To bring you some context, we're using this gem for this feature: http://github.com/decidim/decidim/tree/develop/decidim-core/app/services/decidim/download_your_data_exporter.rb - Basically it's adding a password protected zip file

In #8516 we mentioned:

seven_zip_ruby

Used to encrypt and password protect specific files in Decidim. There are no better maintained alternatives available that provide strong encryption for zip files. There has been some discussion for Rubyzip to incorporate AES encryption in that library but there is no recent activity regarding that. Keep an eye on the related discussion for Rubyzip or implement AES encryption to Rubyzip (search for “AES” from the repository pull requests).

The problem is that there are two kind of encryption in zip files:

We've chosen the more secure option.

Ideally we could migrate to rubyzip, as it's more supported, but they don't offer AES support.
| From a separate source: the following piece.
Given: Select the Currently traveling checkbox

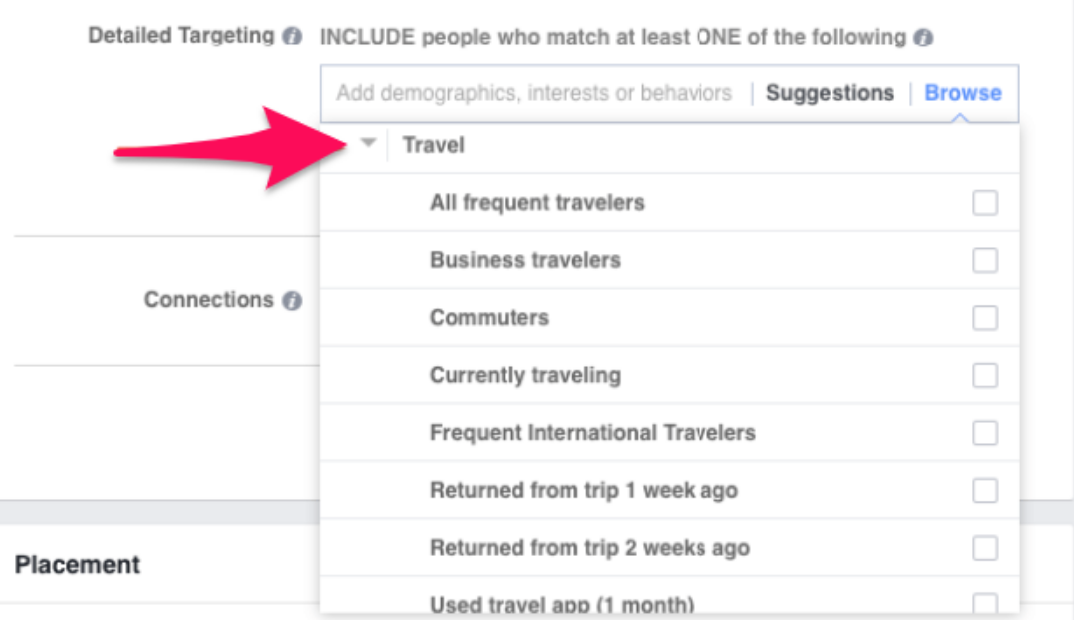Looking at the screenshot, I should 984,375.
There's an open PR but it seems like it doesn't have much activity: rubyzip/rubyzip#179

Finally, to propose some ways of fixing this and have a better discussion, these is what I come up with:

  1. To find another alternative that supports AES
  2. To finish Add support for reading ZIP files utilising AES encryption rubyzip/rubyzip#179 - it could be a bit difficult as we should study how to implement this
  3. To relax the security here, but also explaining to the participants when downloading their data that the security is (basically) in-existent and that they should delete their files after seeing them or something along those lines.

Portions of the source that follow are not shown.